Evaluates the relationship between scores obtained on one test and scores obtained on other tests or measures
What is a criterion? What does it need in order to be adequate?
A standard against which a test or test score is evaluated
Must be…
1- relevant to the matter at hand
2- valid for the purpose that it’s being used
3- uncontaminated, as in it cannot be a part of the predictor
What ways can we establish criterion-related validity (in order from easiest to hardest to establish)?
1 - Concurrent validity
2 - Predictive validity
3 - Incremental validity
What is Concurrent Validity?
The degree to which a test score is related to some criterion measure obtained at the SAME time
What is Predictive Validity?
The degree to which a test score predicts some criterion measure (or outcome) obtained at a FUTURE time
What is a Base Rate? How does it influence predictive validity?

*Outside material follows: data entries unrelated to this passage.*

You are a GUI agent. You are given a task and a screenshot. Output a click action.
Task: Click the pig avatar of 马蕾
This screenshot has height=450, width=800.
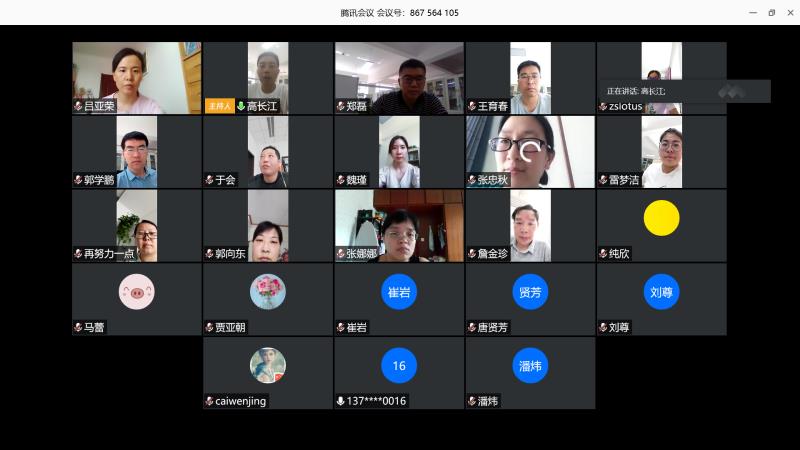(136, 292)
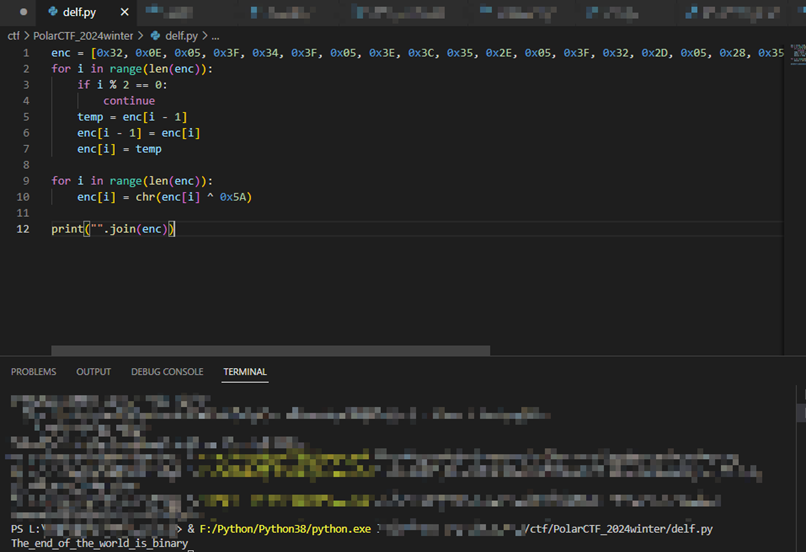
Task: Switch to the delf.py editor tab
Action: click(78, 12)
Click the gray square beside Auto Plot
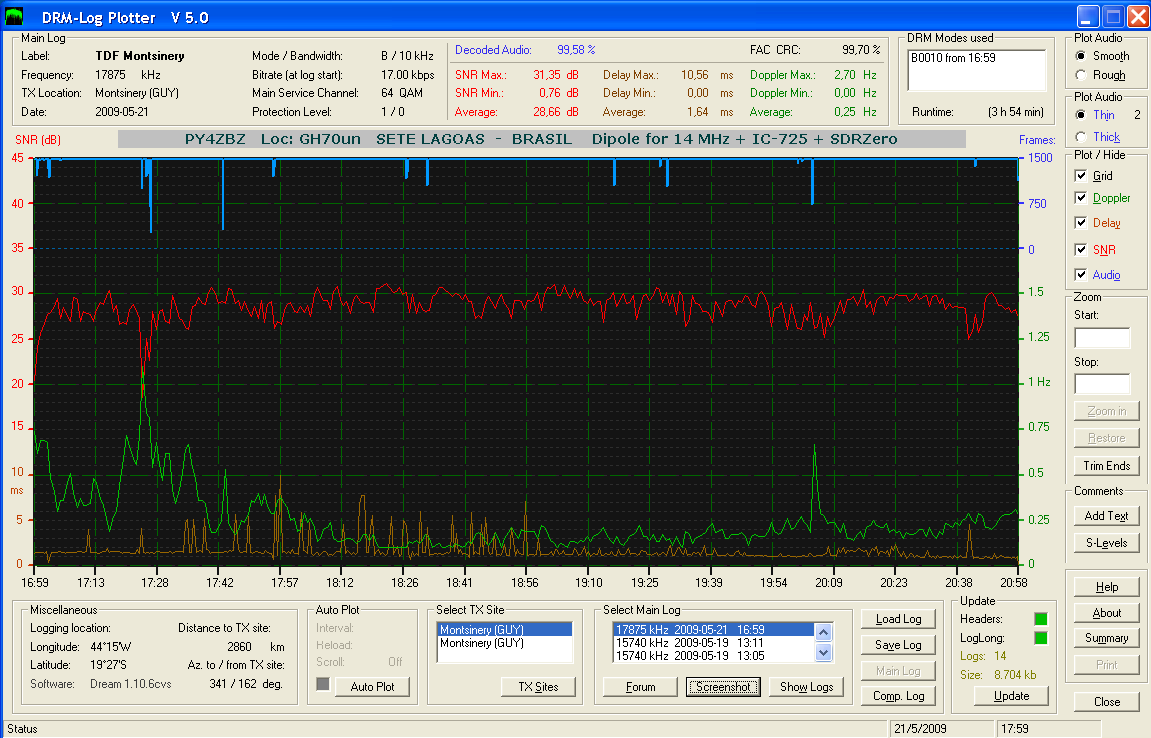The width and height of the screenshot is (1151, 738). (x=323, y=684)
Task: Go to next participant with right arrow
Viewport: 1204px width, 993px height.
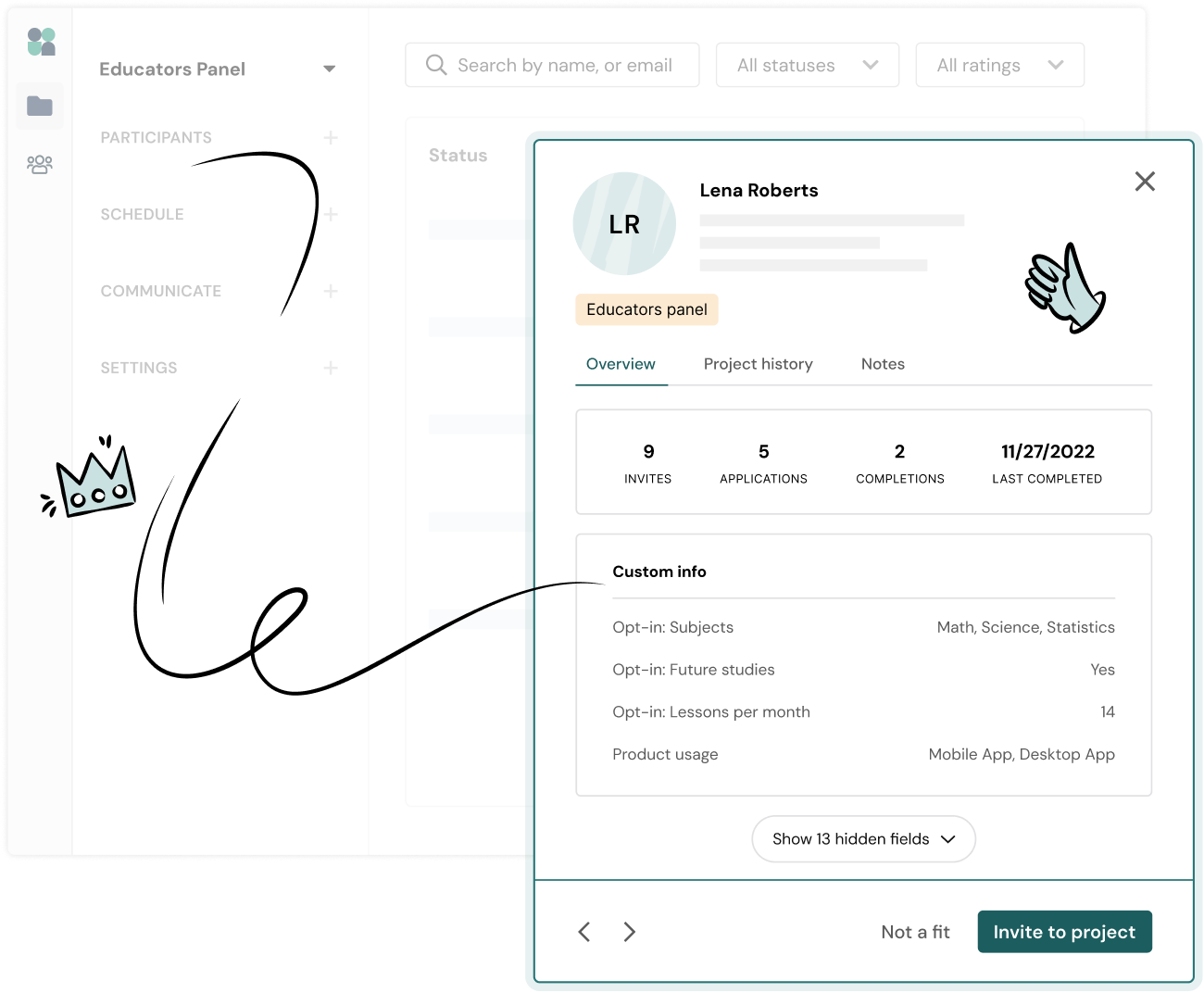Action: click(629, 932)
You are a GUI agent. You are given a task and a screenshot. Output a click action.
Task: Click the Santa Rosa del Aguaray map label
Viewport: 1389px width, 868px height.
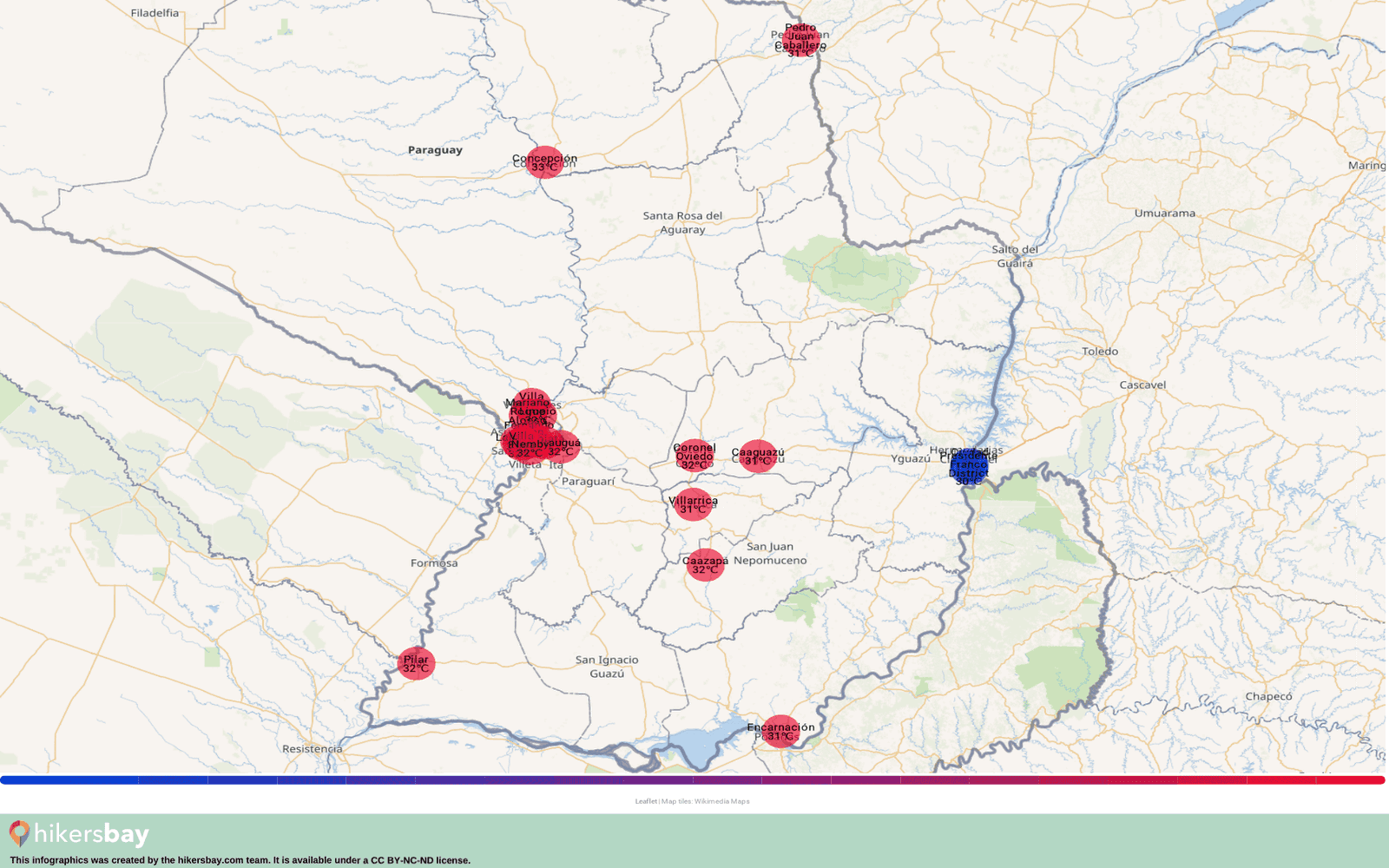click(682, 222)
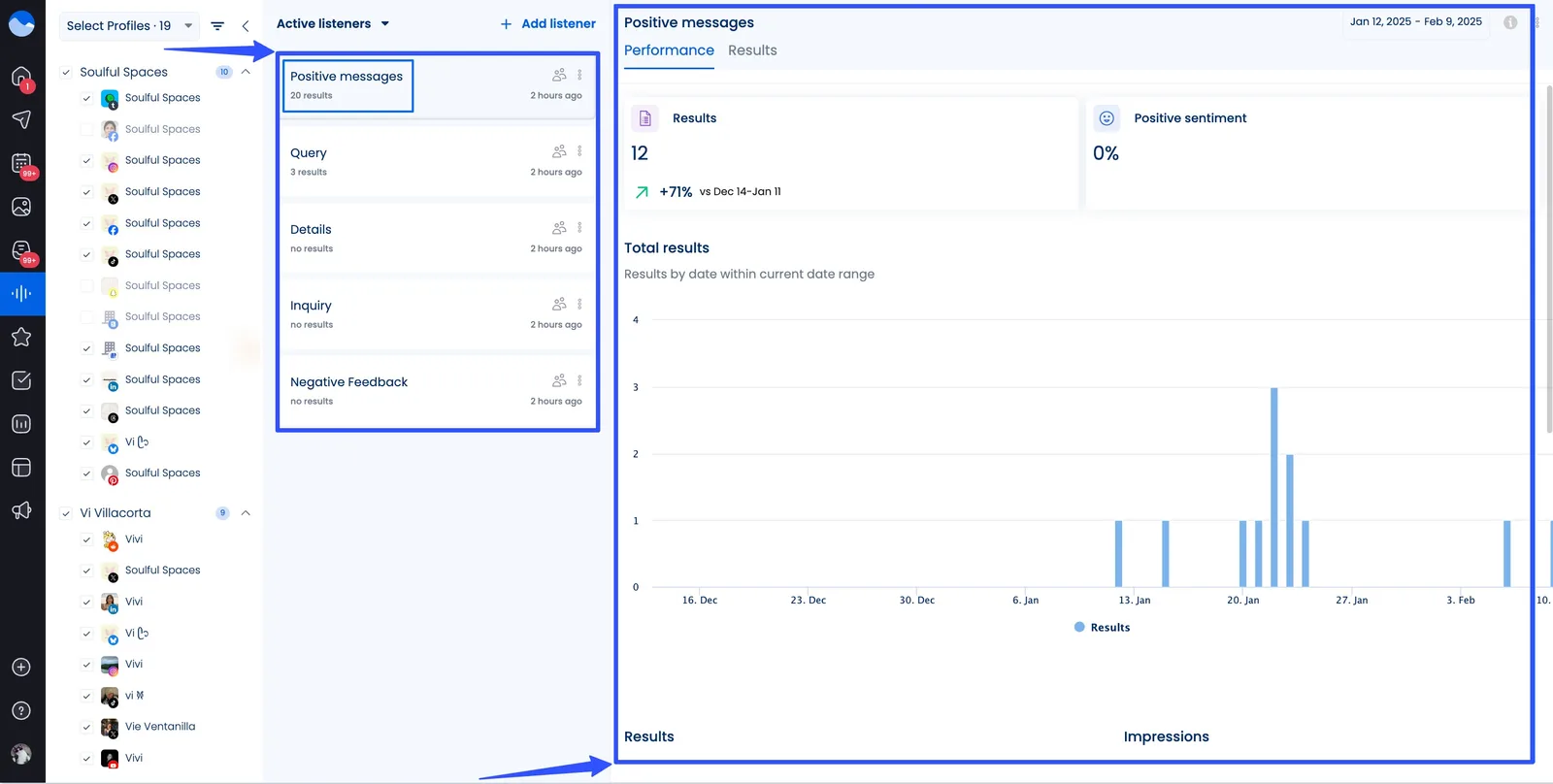
Task: Click the Add listener button
Action: 548,23
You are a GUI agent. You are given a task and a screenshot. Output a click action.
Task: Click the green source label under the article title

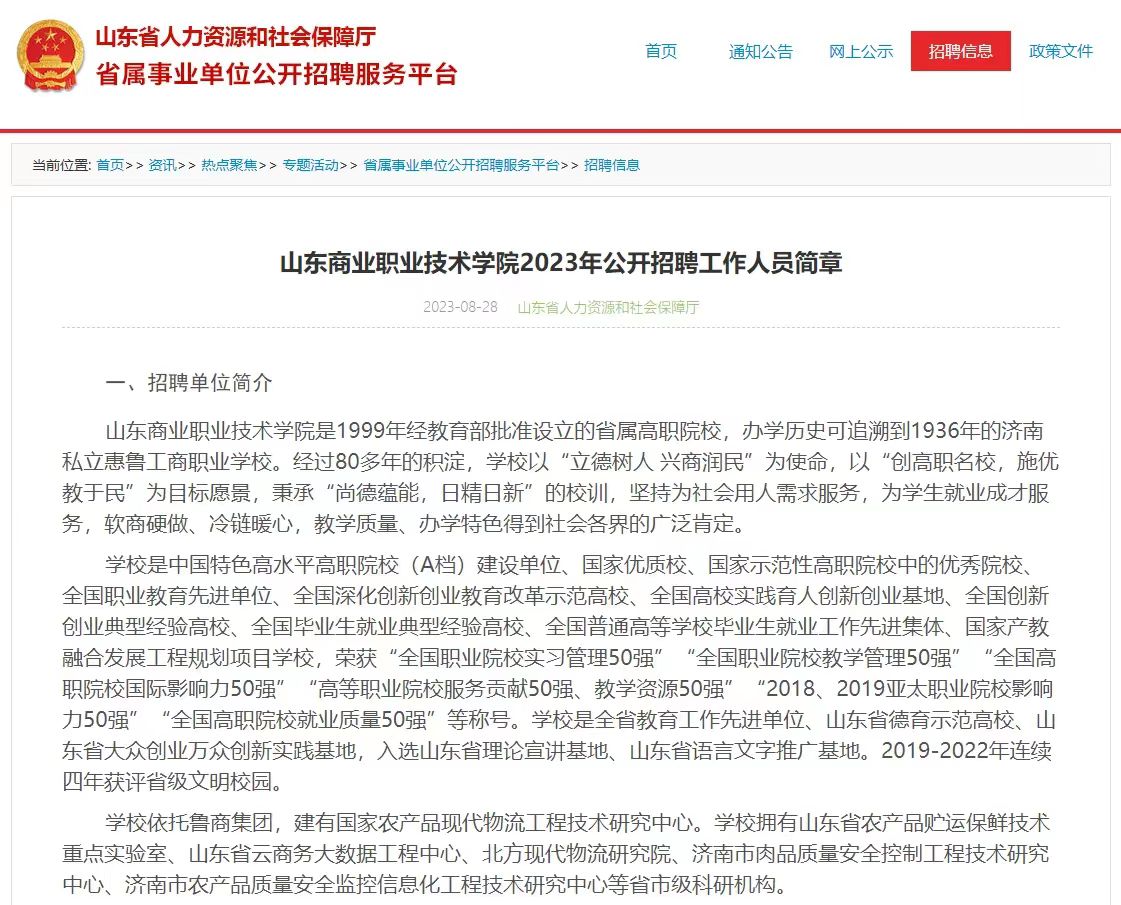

The extent to which a phenomenon exists in the population
The less frequent it is, the more difficult it would be to show predictive validity
What is the Hit Rate when establishing predictive validity? What are the two kinds?
The ability of the measure to accurately predict results
Two possibilities…
1- true positive
2- true negative
What is the Miss Rate when establishing predictive validity? What are the two kinds?
Failure to identify something accurately
Two possibilities…
1- False positive or Type I error: saying that something will happen and then it does not
2- False negative or Type II error: saying that something will not happen and then it does
What is the Validity Coefficient? What is it affected by?
A correlation coefficient between test scores and scores on the criterion measure
Affected by restriction or inflation of range
What is Incremental Validity?
The degree to which an additional predictor explains something about the criterion measures that is not explained by predictors already being used
Essentially saying “this test predicts the criterion better than other tests”
What is Construct Validity? How do we acquire evidence for it?
The ability of a test to measure a theorized construct. Essentially, does the measure map onto the THEORY the way we would expect it to (as in, do high scorers and low scorers behave as theorized?)
Establishing content and criterion-related validity will also provide evidence for construct validity, but it requires a little bit more than just that
What are the different forms of evidence for construct validity? (7 things)
1- evidence of homogeneity
2- evidence of changes
3- evidence of retest changes
4- evidence from distinct groups
5- convergent evidence
6- discriminant evidence
7- factor analysis
What is evidence of homogeneity?
How uniform a test is in measuring a single construct (established using evidence from internal reliability)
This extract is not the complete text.